Drums – How to Learn Drumming Techniques

LEARNING DRUM TECHNIQUES

by Ian Backhouse

www.drumroom.net

In my article on the mental aspect of drumming, I talked about the myriad of material out there for drummers to learn from – DVD’s, videos, online lessons, books, clinics, and so on. In this piece, I hope to allay your frustration at trying to figure out what methods to learn, to guide you through the maze of decision making when it comes to technique and provide a few words of advice that will help you decide on, well, the subject of advice!

Dave Weckl put it very well when addressing an Australian audience at a clinic a couple of years ago – he made a very strong point that drumming is NOT a sport – it is an art. Your expression on the kit comes from within you, from your creative soul – so what in heck’s name has speed and volume and athleticism remotely got to do with drumming? Dave states you need three things to be a good player – good time-keeping, as this is our primary role, dynamic contrast, and tonal contrast.
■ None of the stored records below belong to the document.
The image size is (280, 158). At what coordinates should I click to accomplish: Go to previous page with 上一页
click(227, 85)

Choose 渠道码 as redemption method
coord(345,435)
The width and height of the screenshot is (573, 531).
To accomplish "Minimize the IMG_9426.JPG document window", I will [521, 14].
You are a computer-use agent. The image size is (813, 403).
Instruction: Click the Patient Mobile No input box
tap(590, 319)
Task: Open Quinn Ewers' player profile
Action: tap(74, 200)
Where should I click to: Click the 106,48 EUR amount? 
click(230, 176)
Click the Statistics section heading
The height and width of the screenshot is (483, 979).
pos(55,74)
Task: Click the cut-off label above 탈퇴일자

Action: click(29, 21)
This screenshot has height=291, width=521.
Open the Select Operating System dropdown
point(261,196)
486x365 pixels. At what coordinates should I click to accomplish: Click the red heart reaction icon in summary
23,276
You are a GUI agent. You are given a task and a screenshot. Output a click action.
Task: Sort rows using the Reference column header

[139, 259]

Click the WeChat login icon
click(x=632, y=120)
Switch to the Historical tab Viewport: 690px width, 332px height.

And this is the hub of my advice. If you look at the obtaining of these three golden qualities, as indeed you should, then the microscopic examination and choice of the techniques you use to achieve this become far less important. Allow me to explain, with all those choices of material I mentioned above, many of us get lost in trying to figure out which techniques to learn and use. Some of us spend years learning one thing one way, see a DVD and start re-learning it another way.

When we do this, we totally loose sight of WHY we are learning this technique – to express our art, NOT for the sake of the technique itself. This is an all too often mistake, a process many drummers become obsessed with, and can indeed be costly in terms of musical development. So, okay – that’s what often goes wrong when we are spoilt for choice in terms of learning material. How do we solve that particular problem? Good news – easily!

I’ve come to believe after thirty years behind the kit, that there really is no such thing as a wrong technique – I know, some of you will be howling abuse at the screen now, but trust me, trust my experience, but most of all trust your own eyes – just LOOK at the huge array of fantastic players out there who DON’T hold their sticks in the ‘accepted’ way – Keith Carlock, Billy Ward, Carmine Appice, for starters. They fly in the face of technical convention, using a grip that would NEVER have been taught to them by any ‘conveyor-belt’ tutor – and you know why?

The answer is what this whole article is about – they use a technique that works for them!

And that’s your solution – take on board all the material there out there to be had, but don’t worry about which is the correct technique – try them all, just for a little while, and adapt them, mould them and use them in a way that works for you, a way that allows you to obtain the time-keeping, dynamic contrast and tonal contrast that will make you a great drummer. Don’t feel guilty or technically inadequate just because you’ve adapted a technique that gets you results. That’s okay, that’s you expressing yourself – that’s the art of drumming – not the sport.

Now, the one caveat I will put on this article is this – if you adapt a technique and this results in pain, discomfort, blisters, calluses, then yes, something is going wrong. Listen to your body, and as with everything, don’t take adaptation or technique to the extreme. Everything you do should be done as naturally as you can in terms of the physical. If the way you do something hurts in whatever way the, yes, your body it telling you you’re off in the wrong direction. Often the way you’ll find yourself adapting technique will be in small ways, but that won’t always detract from the improvement you gain.

Dave goes on to say in no uncertain terms, the audience for the main part don’t give a damn how you’re playing something – they get off on how you sound. And that’s what it is all about.